A pile of rocks in a lava field
Ahu mark the trail through the 1868 lava flow in Kahuku (NPS Photo/J. Wei)

"Such a convulsion has no parallel in the memory, the history, or the traditions of the Hawaiian Islands."

- The Reverend Titus Coan

Damage was immediate and it was extensive. At Waiʻōhinu, a large stone church reportedly collapsed just seconds after the shaking began. Landslides occurred as far north as Waipio. The quake unleashed river of mud about a half-mile wide and twenty feet deep in Wood Valley, burying ten homes and killing thirty one people as well hundreds of livestock at William Reed's Kapāpala Ranch. "...the falling of walls and chimneys, the swaying of trees, the trembling of shrubs, the fright of men and animals, made throughout the southern half of Hawaii such scenes of terror as had never been witnessed before," the Reverend Titus Coan wrote.

The USGS Hawaiian Volcano Observatory estimates that the entire island south and east of Mauna Loa's summit and rift zones moved seaward and subsided several meters during the earthquake. The tremors were so intense that they also spurred a small eruption in Kīlauea Iki crater and reportedly caused cracks at the summit of Kīlauea.

Further destruction soon came from the sea. A massive tsunami hit large swaths of the coastline with at least eight waves over a period of several hours.

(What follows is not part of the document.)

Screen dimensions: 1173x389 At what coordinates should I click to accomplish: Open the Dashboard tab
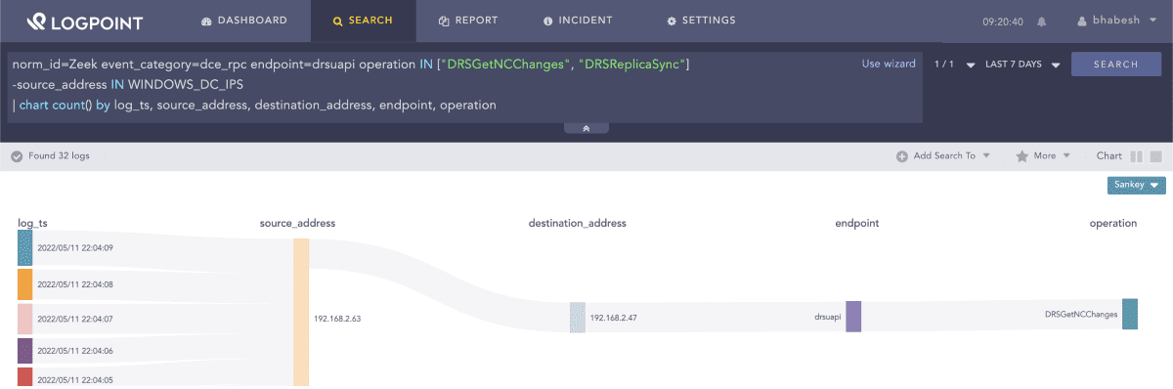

One wave was estimated to be more than 20 feet (6 m) high in Ka‘ū. Villages at ʻĀpua Point and Keauhou, now within Hawaiʻi Volcanoes National Park, were decimated. Some settlements were never rebuilt.

On the evening of April 7th, five days after the 7.9-magnitude earthquake, lava burst forth from a fissure on the Kahuku Ranch, about ten miles inland from the coast. Fountains of lava by some accounts were 500 to 1,000 feet (150 to 300m) high near the residence of Captain Robert Brown. The main lava flow was about a mile wide, with three smaller branches and managed to reach the ocean within four hours.

 
Black and white aerial view of lava flows leading from an island into the sea
Aerial image of 1868 Mauna Loa flow, seen here as the darkest black (USGS Photo, 1954)

"And from the whole length of this orifice the lava rushed up with intense vehemence, spouting jets one hundered to two hundred feet high burning the forest and spreading out a mile wide"

-The Reverend Titus Coan

The flow lasted five days and destroyed 4,000 acres of grazing land on the Kahuku Ranch. One family was reportedly trapped for ten days after the violent flows created a kīpuka around their home.

Upon receiving news of the damage and destruction on April 9th, King Kamehameha V departed Oʻahu for Hawaiʻi Island to provide relief to the victims. The party landed in Hilo on April 15th and toured the damage along the Puna and Kaʻū coastlines. Queen Emma appealed to citizens of the islands to donate to the relief.

In total 77 Hawaiians lost their lives due to the tsunami and landslides spurred by the eruption. However, the fatalities could have been much worse, were the island as populated as it is today. The eruption of 1868 still stands as one of the deadliest disasters in the modern history of Hawaiʻi.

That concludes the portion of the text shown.